#### Work to do
Reproduce without changes the part of the entries that opens with the line containing "Click the Power supply heading" and closes with the line containing "point(135,513)", both lines included.

#### Extracted data

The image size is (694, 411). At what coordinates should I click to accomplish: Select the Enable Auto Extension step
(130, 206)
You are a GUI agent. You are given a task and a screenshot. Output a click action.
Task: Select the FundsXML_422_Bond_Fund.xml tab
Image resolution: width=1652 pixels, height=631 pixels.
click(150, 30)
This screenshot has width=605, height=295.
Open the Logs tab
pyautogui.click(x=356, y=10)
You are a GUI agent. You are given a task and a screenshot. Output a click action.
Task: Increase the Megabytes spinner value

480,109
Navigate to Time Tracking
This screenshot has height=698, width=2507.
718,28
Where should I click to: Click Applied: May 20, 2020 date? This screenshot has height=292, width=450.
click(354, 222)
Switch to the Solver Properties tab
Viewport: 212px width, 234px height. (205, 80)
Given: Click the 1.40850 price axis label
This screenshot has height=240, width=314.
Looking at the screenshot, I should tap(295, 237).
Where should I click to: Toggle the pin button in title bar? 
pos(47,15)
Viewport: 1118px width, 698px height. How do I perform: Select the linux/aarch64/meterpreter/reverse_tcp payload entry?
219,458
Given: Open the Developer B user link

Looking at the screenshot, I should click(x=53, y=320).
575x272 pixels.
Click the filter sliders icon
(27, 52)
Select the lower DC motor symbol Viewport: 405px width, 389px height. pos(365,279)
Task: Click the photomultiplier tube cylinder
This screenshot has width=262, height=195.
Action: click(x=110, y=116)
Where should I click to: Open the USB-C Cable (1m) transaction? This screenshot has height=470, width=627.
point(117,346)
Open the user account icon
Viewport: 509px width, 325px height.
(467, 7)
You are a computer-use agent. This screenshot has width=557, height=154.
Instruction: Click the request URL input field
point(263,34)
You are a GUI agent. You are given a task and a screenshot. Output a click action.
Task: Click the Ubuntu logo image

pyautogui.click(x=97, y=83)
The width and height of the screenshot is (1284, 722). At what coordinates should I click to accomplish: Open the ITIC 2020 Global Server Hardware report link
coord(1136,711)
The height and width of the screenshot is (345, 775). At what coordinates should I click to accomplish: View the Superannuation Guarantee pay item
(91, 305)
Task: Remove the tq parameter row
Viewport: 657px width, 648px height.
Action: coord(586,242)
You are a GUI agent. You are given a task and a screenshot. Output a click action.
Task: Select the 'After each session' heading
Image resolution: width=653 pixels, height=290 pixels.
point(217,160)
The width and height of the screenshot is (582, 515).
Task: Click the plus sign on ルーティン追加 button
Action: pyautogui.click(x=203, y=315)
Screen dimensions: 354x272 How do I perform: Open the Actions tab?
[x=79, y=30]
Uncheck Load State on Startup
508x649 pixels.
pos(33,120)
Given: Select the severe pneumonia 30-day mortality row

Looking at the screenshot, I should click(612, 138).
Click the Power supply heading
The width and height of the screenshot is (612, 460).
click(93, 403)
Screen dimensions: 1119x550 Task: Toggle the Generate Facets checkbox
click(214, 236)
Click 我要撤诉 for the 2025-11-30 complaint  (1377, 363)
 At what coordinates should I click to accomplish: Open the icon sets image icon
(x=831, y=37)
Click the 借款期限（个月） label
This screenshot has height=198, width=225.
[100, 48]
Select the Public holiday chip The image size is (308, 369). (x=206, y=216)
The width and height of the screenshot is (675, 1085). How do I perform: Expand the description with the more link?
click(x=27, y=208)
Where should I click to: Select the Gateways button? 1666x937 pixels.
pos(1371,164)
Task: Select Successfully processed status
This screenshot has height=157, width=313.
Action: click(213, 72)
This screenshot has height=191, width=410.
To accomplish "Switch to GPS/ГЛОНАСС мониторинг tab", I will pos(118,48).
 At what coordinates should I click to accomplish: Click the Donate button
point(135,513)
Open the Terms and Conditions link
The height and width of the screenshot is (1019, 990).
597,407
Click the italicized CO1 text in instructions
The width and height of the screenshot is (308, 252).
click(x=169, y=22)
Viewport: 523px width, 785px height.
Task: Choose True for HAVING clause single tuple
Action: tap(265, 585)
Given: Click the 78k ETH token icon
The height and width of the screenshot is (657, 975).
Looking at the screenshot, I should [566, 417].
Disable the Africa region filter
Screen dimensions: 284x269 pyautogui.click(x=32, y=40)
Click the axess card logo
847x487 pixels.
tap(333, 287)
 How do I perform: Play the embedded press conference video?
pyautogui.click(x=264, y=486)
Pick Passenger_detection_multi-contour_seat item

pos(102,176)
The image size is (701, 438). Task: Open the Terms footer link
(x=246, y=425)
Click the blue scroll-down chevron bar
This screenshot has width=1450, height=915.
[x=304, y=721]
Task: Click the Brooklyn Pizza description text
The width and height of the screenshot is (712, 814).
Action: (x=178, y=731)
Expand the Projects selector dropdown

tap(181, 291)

#### Output of the exercise
Click the Power supply heading
The width and height of the screenshot is (612, 460).
click(93, 403)
Screen dimensions: 1119x550 Task: Toggle the Generate Facets checkbox
click(214, 236)
Click 我要撤诉 for the 2025-11-30 complaint  (1377, 363)
 At what coordinates should I click to accomplish: Open the icon sets image icon
(x=831, y=37)
Click the 借款期限（个月） label
This screenshot has height=198, width=225.
[100, 48]
Select the Public holiday chip The image size is (308, 369). (x=206, y=216)
The width and height of the screenshot is (675, 1085). How do I perform: Expand the description with the more link?
click(x=27, y=208)
Where should I click to: Select the Gateways button? 1666x937 pixels.
pos(1371,164)
Task: Select Successfully processed status
This screenshot has height=157, width=313.
Action: click(213, 72)
This screenshot has height=191, width=410.
To accomplish "Switch to GPS/ГЛОНАСС мониторинг tab", I will pos(118,48).
 At what coordinates should I click to accomplish: Click the Donate button
point(135,513)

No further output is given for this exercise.